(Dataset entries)
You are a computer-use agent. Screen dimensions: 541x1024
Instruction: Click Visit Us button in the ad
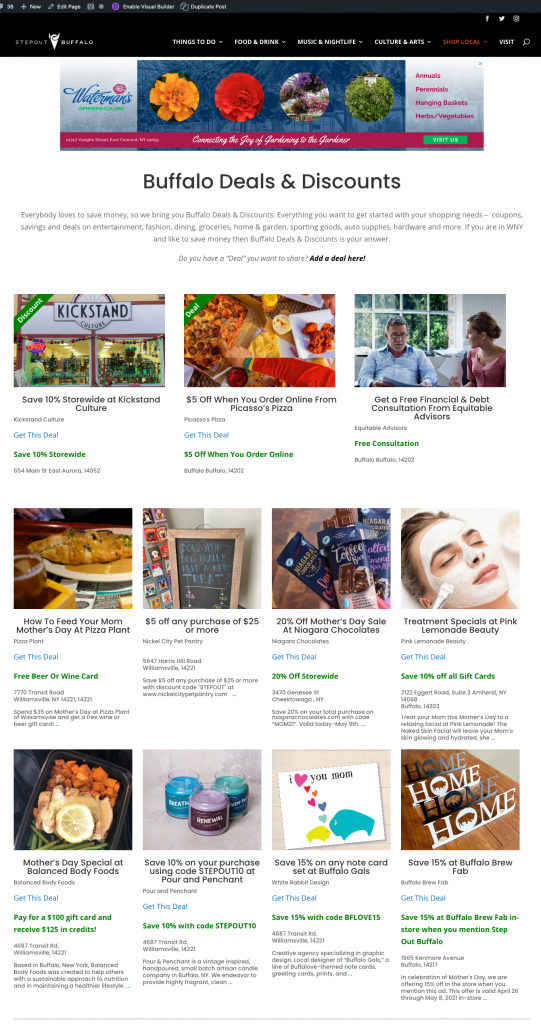point(445,140)
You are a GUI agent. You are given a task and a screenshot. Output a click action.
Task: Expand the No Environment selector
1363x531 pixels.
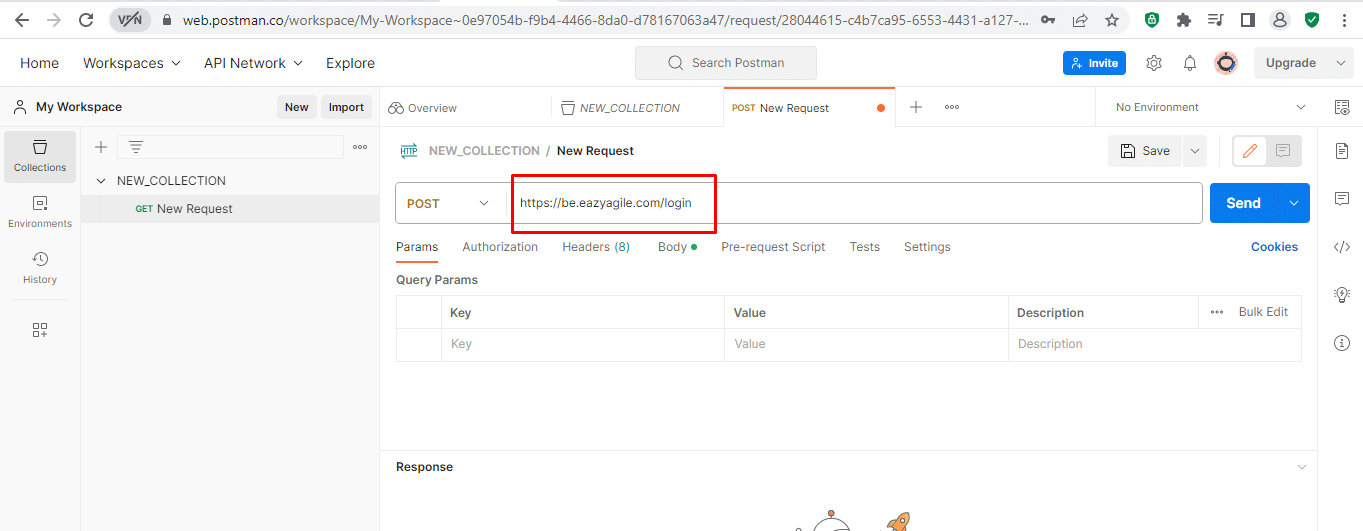tap(1210, 107)
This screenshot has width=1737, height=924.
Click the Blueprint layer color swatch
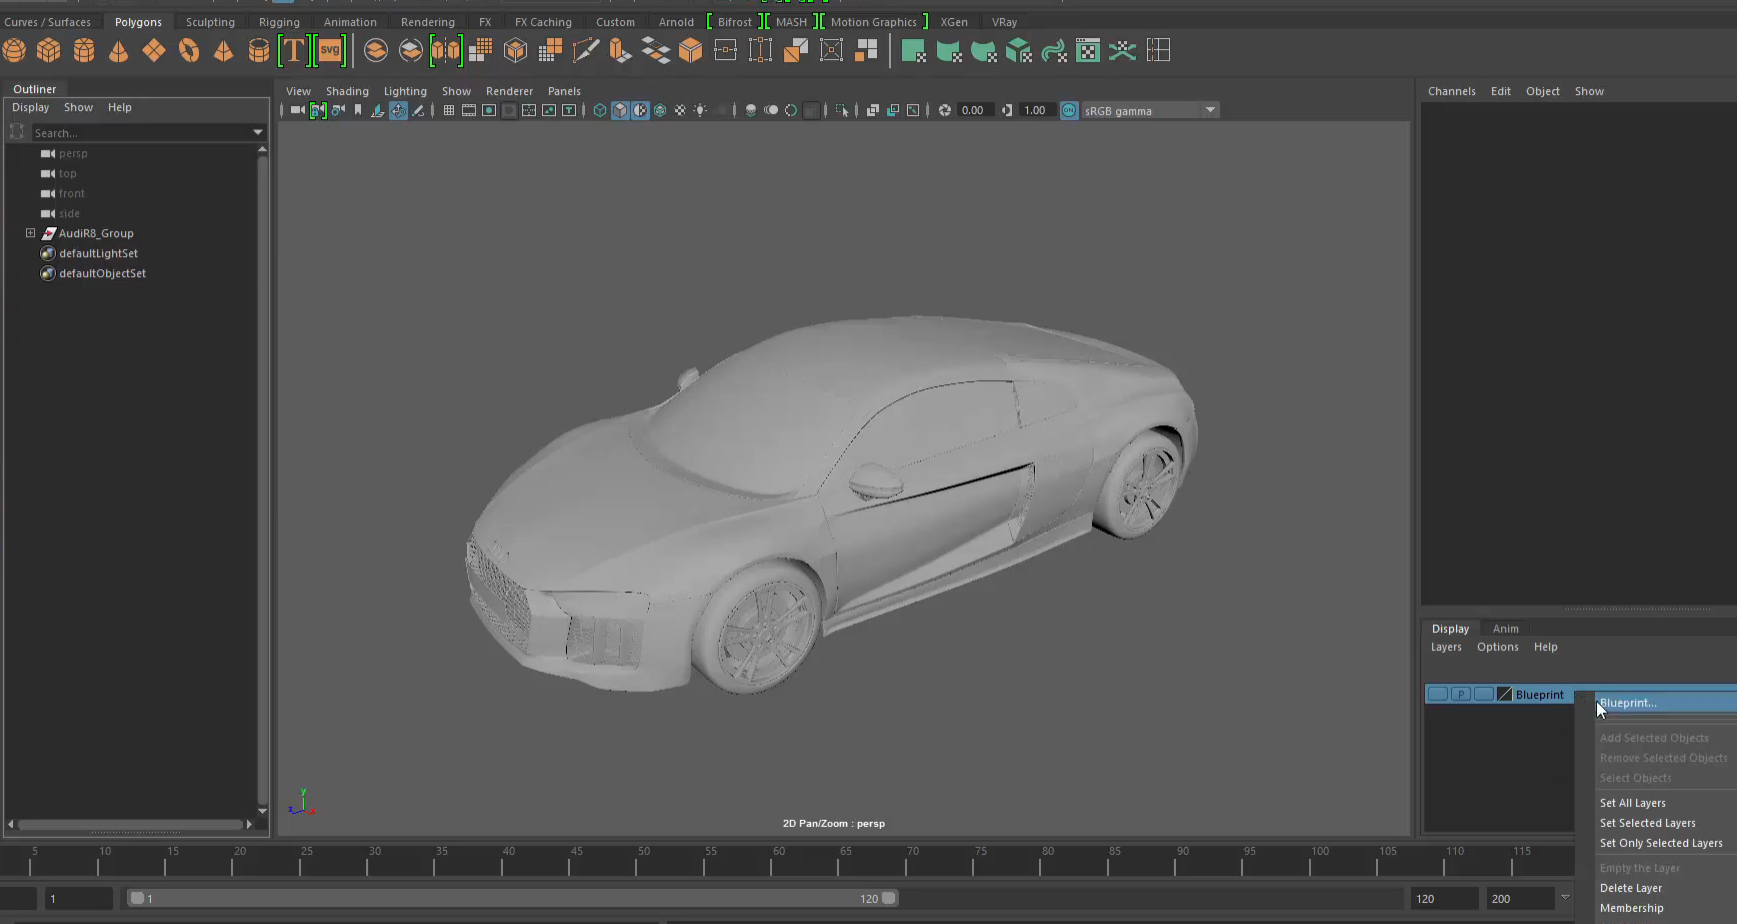pyautogui.click(x=1504, y=694)
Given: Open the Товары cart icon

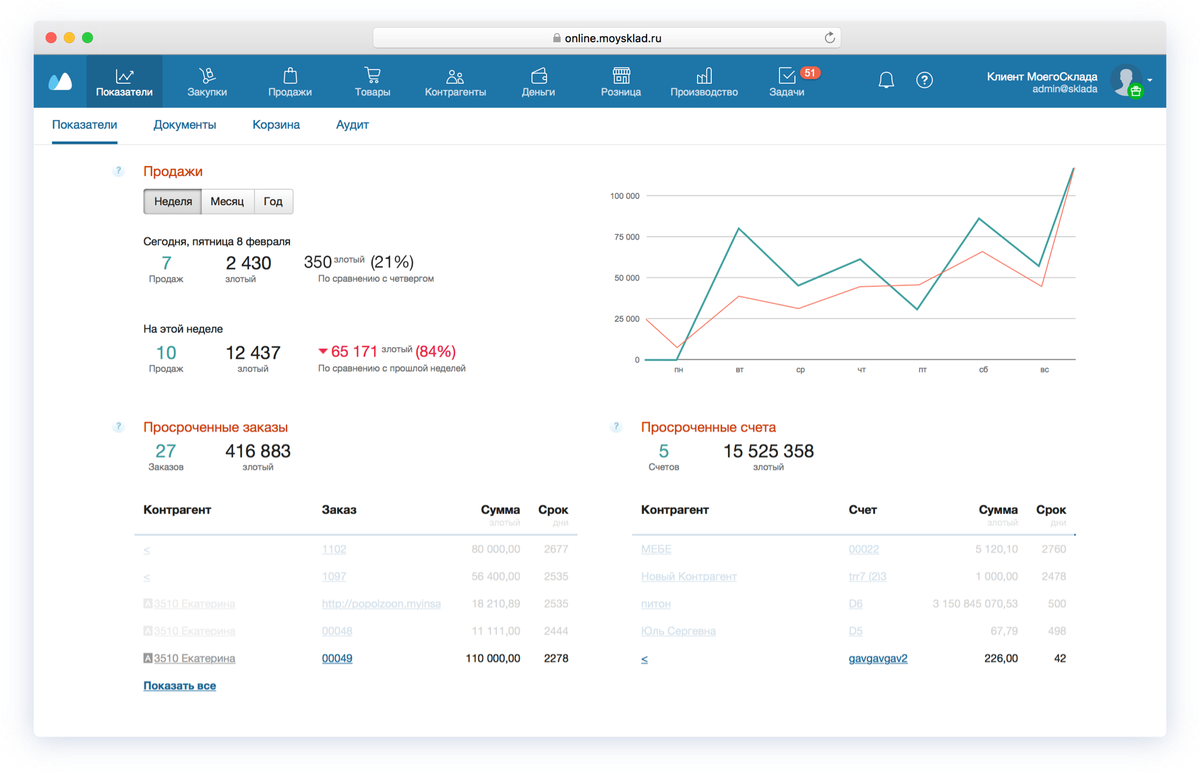Looking at the screenshot, I should tap(372, 75).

Problem to work on | Reproduce the lines of the data that run from the one containing "This screenshot has width=1737, height=924." to the final line, both included, exactly as they appear and without the pictures.

Reply to the exercise |
This screenshot has width=1737, height=924.
Click the Blueprint layer color swatch
pyautogui.click(x=1504, y=694)
Given: Open the Товары cart icon

Looking at the screenshot, I should tap(372, 75).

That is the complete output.